_EXERCISE DIRECTIONS_: Transcribe every item below line for line, with no changes.

_MATERIALS PROVIDED_:
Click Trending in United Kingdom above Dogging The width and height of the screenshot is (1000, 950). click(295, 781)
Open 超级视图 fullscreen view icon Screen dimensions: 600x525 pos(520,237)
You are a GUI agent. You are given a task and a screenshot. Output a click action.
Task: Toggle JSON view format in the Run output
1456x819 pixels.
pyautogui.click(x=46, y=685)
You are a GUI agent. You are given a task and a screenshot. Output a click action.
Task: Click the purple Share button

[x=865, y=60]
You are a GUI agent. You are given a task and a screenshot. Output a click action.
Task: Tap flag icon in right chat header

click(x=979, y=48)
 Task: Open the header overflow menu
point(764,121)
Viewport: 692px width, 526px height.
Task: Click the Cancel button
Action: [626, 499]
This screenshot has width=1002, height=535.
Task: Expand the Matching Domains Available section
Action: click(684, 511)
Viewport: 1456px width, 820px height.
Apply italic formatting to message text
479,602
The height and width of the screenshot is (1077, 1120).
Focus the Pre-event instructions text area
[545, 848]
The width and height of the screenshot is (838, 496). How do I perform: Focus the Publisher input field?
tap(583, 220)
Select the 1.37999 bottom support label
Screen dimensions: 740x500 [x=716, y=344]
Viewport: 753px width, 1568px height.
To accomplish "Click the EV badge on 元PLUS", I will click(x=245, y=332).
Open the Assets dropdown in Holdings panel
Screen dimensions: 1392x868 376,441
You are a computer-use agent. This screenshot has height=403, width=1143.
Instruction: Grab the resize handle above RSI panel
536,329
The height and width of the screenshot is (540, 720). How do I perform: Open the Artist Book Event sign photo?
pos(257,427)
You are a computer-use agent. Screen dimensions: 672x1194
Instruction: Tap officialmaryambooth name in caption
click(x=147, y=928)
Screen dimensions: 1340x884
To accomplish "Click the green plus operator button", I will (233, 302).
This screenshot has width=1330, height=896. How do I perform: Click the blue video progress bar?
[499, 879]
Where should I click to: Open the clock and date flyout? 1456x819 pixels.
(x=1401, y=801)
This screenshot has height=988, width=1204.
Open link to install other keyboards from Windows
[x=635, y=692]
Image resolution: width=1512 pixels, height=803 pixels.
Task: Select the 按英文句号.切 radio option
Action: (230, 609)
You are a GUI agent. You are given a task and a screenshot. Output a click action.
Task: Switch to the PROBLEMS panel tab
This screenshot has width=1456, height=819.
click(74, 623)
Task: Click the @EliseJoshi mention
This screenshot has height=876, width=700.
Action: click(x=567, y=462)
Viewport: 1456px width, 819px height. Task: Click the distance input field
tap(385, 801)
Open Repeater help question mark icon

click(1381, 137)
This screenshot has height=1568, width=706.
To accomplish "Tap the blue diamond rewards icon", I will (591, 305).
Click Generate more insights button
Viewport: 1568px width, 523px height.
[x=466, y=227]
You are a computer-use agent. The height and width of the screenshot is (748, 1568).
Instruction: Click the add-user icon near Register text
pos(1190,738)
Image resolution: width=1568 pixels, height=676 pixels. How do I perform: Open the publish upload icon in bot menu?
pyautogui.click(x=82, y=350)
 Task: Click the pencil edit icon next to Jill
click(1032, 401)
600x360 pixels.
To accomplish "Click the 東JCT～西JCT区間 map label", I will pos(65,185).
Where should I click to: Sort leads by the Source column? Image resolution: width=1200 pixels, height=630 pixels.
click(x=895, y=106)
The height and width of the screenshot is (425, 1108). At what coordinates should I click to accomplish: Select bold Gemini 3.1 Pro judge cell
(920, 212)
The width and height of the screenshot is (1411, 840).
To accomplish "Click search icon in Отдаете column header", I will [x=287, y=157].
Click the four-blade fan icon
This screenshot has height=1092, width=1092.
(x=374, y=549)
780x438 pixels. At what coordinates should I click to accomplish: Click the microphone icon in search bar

_TASK RESULT_:
Click Trending in United Kingdom above Dogging The width and height of the screenshot is (1000, 950). click(295, 781)
Open 超级视图 fullscreen view icon Screen dimensions: 600x525 pos(520,237)
You are a GUI agent. You are given a task and a screenshot. Output a click action.
Task: Toggle JSON view format in the Run output
1456x819 pixels.
pyautogui.click(x=46, y=685)
You are a GUI agent. You are given a task and a screenshot. Output a click action.
Task: Click the purple Share button

[x=865, y=60]
You are a GUI agent. You are given a task and a screenshot. Output a click action.
Task: Tap flag icon in right chat header

click(x=979, y=48)
 Task: Open the header overflow menu
point(764,121)
Viewport: 692px width, 526px height.
Task: Click the Cancel button
Action: [626, 499]
This screenshot has width=1002, height=535.
Task: Expand the Matching Domains Available section
Action: click(684, 511)
Viewport: 1456px width, 820px height.
Apply italic formatting to message text
479,602
The height and width of the screenshot is (1077, 1120).
Focus the Pre-event instructions text area
[545, 848]
The width and height of the screenshot is (838, 496). How do I perform: Focus the Publisher input field?
tap(583, 220)
Select the 1.37999 bottom support label
Screen dimensions: 740x500 [x=716, y=344]
Viewport: 753px width, 1568px height.
To accomplish "Click the EV badge on 元PLUS", I will click(x=245, y=332).
Open the Assets dropdown in Holdings panel
Screen dimensions: 1392x868 376,441
You are a computer-use agent. This screenshot has height=403, width=1143.
Instruction: Grab the resize handle above RSI panel
536,329
The height and width of the screenshot is (540, 720). How do I perform: Open the Artist Book Event sign photo?
pos(257,427)
You are a computer-use agent. Screen dimensions: 672x1194
Instruction: Tap officialmaryambooth name in caption
click(x=147, y=928)
Screen dimensions: 1340x884
To accomplish "Click the green plus operator button", I will (233, 302).
This screenshot has width=1330, height=896. How do I perform: Click the blue video progress bar?
[499, 879]
Where should I click to: Open the clock and date flyout? 1456x819 pixels.
(x=1401, y=801)
This screenshot has height=988, width=1204.
Open link to install other keyboards from Windows
[x=635, y=692]
Image resolution: width=1512 pixels, height=803 pixels.
Task: Select the 按英文句号.切 radio option
Action: (230, 609)
You are a GUI agent. You are given a task and a screenshot. Output a click action.
Task: Switch to the PROBLEMS panel tab
This screenshot has width=1456, height=819.
click(74, 623)
Task: Click the @EliseJoshi mention
This screenshot has height=876, width=700.
Action: click(x=567, y=462)
Viewport: 1456px width, 819px height. Task: Click the distance input field
tap(385, 801)
Open Repeater help question mark icon

click(1381, 137)
This screenshot has height=1568, width=706.
To accomplish "Tap the blue diamond rewards icon", I will (591, 305).
Click Generate more insights button
Viewport: 1568px width, 523px height.
[x=466, y=227]
You are a computer-use agent. The height and width of the screenshot is (748, 1568).
Instruction: Click the add-user icon near Register text
pos(1190,738)
Image resolution: width=1568 pixels, height=676 pixels. How do I perform: Open the publish upload icon in bot menu?
pyautogui.click(x=82, y=350)
 Task: Click the pencil edit icon next to Jill
click(1032, 401)
600x360 pixels.
To accomplish "Click the 東JCT～西JCT区間 map label", I will pos(65,185).
Where should I click to: Sort leads by the Source column? Image resolution: width=1200 pixels, height=630 pixels.
click(x=895, y=106)
The height and width of the screenshot is (425, 1108). At what coordinates should I click to accomplish: Select bold Gemini 3.1 Pro judge cell
(920, 212)
The width and height of the screenshot is (1411, 840).
To accomplish "Click search icon in Отдаете column header", I will [x=287, y=157].
Click the four-blade fan icon
This screenshot has height=1092, width=1092.
(x=374, y=549)
780x438 pixels. At what coordinates should I click to accomplish: Click the microphone icon in search bar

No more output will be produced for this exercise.